■ Exercise aim: The data below is to be set down exactly.

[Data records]
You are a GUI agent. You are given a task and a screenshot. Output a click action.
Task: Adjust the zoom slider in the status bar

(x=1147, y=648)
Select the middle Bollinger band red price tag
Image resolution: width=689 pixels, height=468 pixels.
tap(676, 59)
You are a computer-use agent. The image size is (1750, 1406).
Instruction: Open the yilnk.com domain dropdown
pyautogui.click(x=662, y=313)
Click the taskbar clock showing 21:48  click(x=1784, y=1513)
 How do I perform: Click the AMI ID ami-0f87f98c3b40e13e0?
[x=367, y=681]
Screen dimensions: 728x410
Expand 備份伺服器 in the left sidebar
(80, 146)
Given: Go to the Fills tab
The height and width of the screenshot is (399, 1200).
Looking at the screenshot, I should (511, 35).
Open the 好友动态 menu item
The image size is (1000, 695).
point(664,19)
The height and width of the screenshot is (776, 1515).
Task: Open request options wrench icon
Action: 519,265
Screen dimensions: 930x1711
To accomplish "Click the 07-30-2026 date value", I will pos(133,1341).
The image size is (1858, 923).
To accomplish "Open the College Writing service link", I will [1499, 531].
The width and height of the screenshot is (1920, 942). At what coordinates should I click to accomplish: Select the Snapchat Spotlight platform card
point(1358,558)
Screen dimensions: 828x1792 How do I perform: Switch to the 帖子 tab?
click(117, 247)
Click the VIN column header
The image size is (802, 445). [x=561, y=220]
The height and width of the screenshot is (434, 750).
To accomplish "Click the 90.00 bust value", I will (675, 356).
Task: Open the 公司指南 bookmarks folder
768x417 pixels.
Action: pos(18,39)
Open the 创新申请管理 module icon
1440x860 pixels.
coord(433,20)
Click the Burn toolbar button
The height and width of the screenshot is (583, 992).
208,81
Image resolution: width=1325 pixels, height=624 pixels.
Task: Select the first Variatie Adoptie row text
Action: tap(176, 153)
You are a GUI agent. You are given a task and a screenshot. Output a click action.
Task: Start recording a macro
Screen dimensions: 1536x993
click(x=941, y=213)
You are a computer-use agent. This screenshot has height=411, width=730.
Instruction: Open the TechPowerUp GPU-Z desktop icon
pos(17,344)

■ Your solution:
You are a GUI agent. You are given a task and a screenshot. Output a click action.
Task: Adjust the zoom slider in the status bar

(x=1147, y=648)
Select the middle Bollinger band red price tag
Image resolution: width=689 pixels, height=468 pixels.
tap(676, 59)
You are a computer-use agent. The image size is (1750, 1406).
Instruction: Open the yilnk.com domain dropdown
pyautogui.click(x=662, y=313)
Click the taskbar clock showing 21:48  click(x=1784, y=1513)
 How do I perform: Click the AMI ID ami-0f87f98c3b40e13e0?
[x=367, y=681]
Screen dimensions: 728x410
Expand 備份伺服器 in the left sidebar
(80, 146)
Given: Go to the Fills tab
The height and width of the screenshot is (399, 1200).
Looking at the screenshot, I should (511, 35).
Open the 好友动态 menu item
The image size is (1000, 695).
point(664,19)
The height and width of the screenshot is (776, 1515).
Task: Open request options wrench icon
Action: 519,265
Screen dimensions: 930x1711
To accomplish "Click the 07-30-2026 date value", I will pos(133,1341).
The image size is (1858, 923).
To accomplish "Open the College Writing service link", I will [1499, 531].
The width and height of the screenshot is (1920, 942). At what coordinates should I click to accomplish: Select the Snapchat Spotlight platform card
point(1358,558)
Screen dimensions: 828x1792 How do I perform: Switch to the 帖子 tab?
click(117, 247)
Click the VIN column header
The image size is (802, 445). [x=561, y=220]
The height and width of the screenshot is (434, 750).
To accomplish "Click the 90.00 bust value", I will (675, 356).
Task: Open the 公司指南 bookmarks folder
768x417 pixels.
Action: pos(18,39)
Open the 创新申请管理 module icon
1440x860 pixels.
coord(433,20)
Click the Burn toolbar button
The height and width of the screenshot is (583, 992).
208,81
Image resolution: width=1325 pixels, height=624 pixels.
Task: Select the first Variatie Adoptie row text
Action: tap(176, 153)
You are a GUI agent. You are given a task and a screenshot. Output a click action.
Task: Start recording a macro
Screen dimensions: 1536x993
click(x=941, y=213)
You are a computer-use agent. This screenshot has height=411, width=730.
Instruction: Open the TechPowerUp GPU-Z desktop icon
pos(17,344)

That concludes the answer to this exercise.